**EXERCISE 1**
Reproduce part of the market outlook passage below. Begin at the words "These most critical" and stop after the words "define their sectors.".
**EXERCISE 2**
According to the market outlook passage below, why is a stronger market cycle expected in Q4 2025 and Q1 2026? Answer in one to three sentences.
**EXERCISE 3**
Write what comes next in the passage below on the cryptocurrency market outlook, picking up after its final sentence.

**EXTRACTED TEXT**
=== Section Start ===
These most critical industries converge here, bringing together experts from AI, fintech, and consumer tech, blurring industry boundaries. Cryptocurrency, as the backbone of decentralized systems, is establishing itself as a critical layer in the global technology architecture.
Looking Ahead
We expect a stronger market cycle in Q4 2025 and Q1 2026. Unprecedented regulatory clarity, expected interest rate cuts, and significant capital inflows from strategic M&A and IPOs are creating a solid foundation. This renewed momentum, driven by a focus on practical applications, sets the stage for a period of accelerated growth. Our strategy is to capitalize on this opportunity by making concentrated, high-conviction investments in Series A companies poised to define their sectors.
=== Section End ===
**EXCERPTED DATA**
=== Section Start ===
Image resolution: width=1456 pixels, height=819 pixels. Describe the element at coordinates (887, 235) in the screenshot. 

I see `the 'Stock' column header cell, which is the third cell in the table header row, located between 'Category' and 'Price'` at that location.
=== Section End ===
=== Section Start ===
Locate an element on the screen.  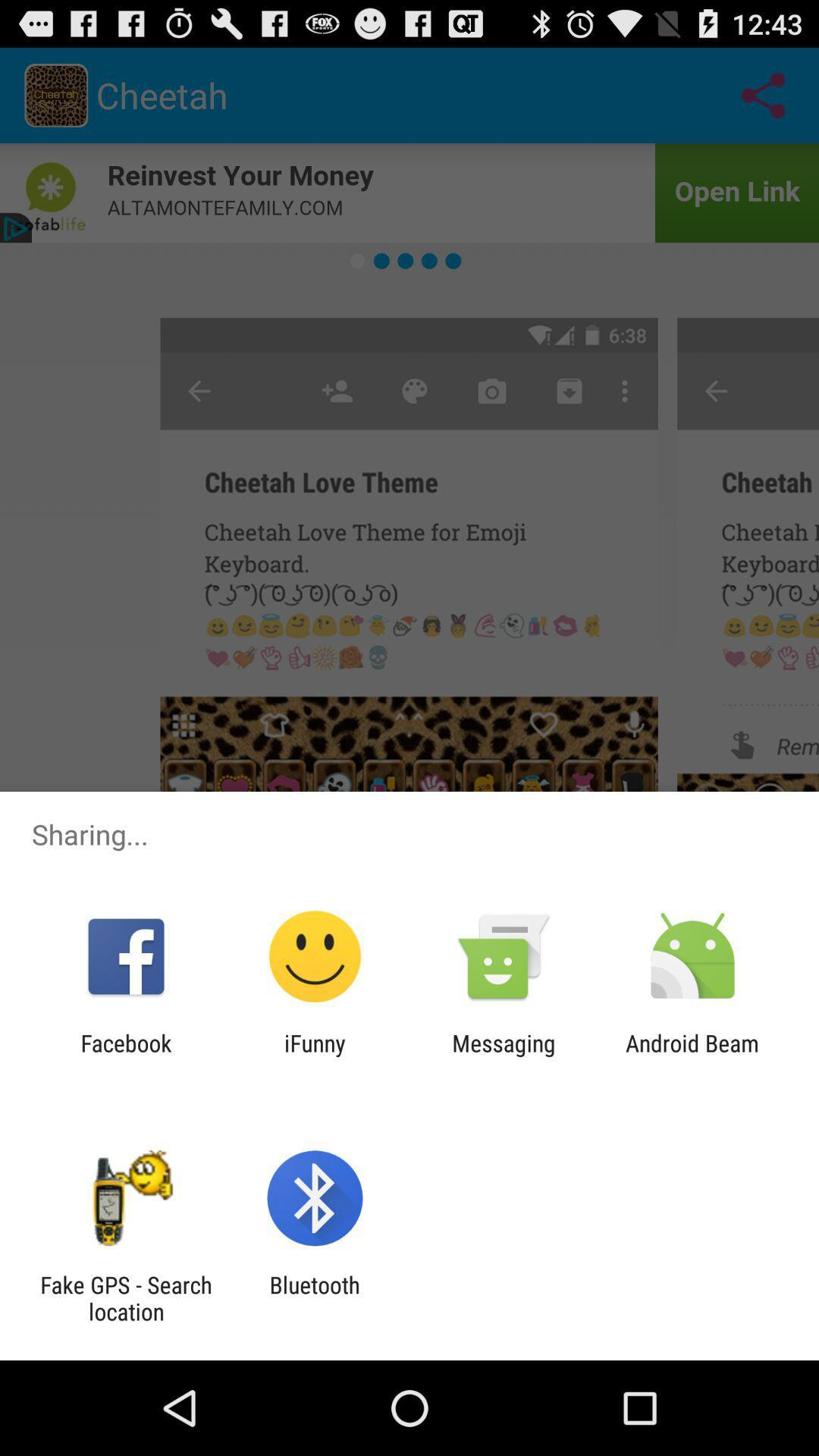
=== Section End ===
**RESULT 1**
These most critical industries converge here, bringing together experts from AI, fintech, and consumer tech, blurring industry boundaries. Cryptocurrency, as the backbone of decentralized systems, is establishing itself as a critical layer in the global technology architecture.
Looking Ahead
We expect a stronger market cycle in Q4 2025 and Q1 2026. Unprecedented regulatory clarity, expected interest rate cuts, and significant capital inflows from strategic M&A and IPOs are creating a solid foundation. This renewed momentum, driven by a focus on practical applications, sets the stage for a period of accelerated growth. Our strategy is to capitalize on this opportunity by making concentrated, high-conviction investments in Series A companies poised to define their sectors.

**RESULT 2**
A stronger cycle is expected because unprecedented regulatory clarity, expected interest rate cuts, and significant capital inflows from strategic M&A and IPOs are creating a solid foundation. This renewed momentum, driven by a focus on practical applications, sets the stage for accelerated growth.

**RESULT 3**
The US IPO market has surged to 224 IPOs so far this year. In the first half of 2024, there were 94 IPOs, compared to 165 in the first half of 2025, a 76% increase. In the first half of 2025 alone, there were 185 cryptocurrency-related transactions, which is expected to exceed the 248 acquisitions in 2024. Acquisitions of cryptocurrency companies by well-known companies like Circle and traditional financial giants signal the strong momentum of the upcoming cycle. The integration of cryptocurrency with artificial intelligence, payments, and infrastructure, coupled with favorable regulations and investor enthusiasm, will propel us into an era of accelerated growth. Against this backdrop, we will continue to consolidate cryptocurrency's position as a pillar of global finance and technology.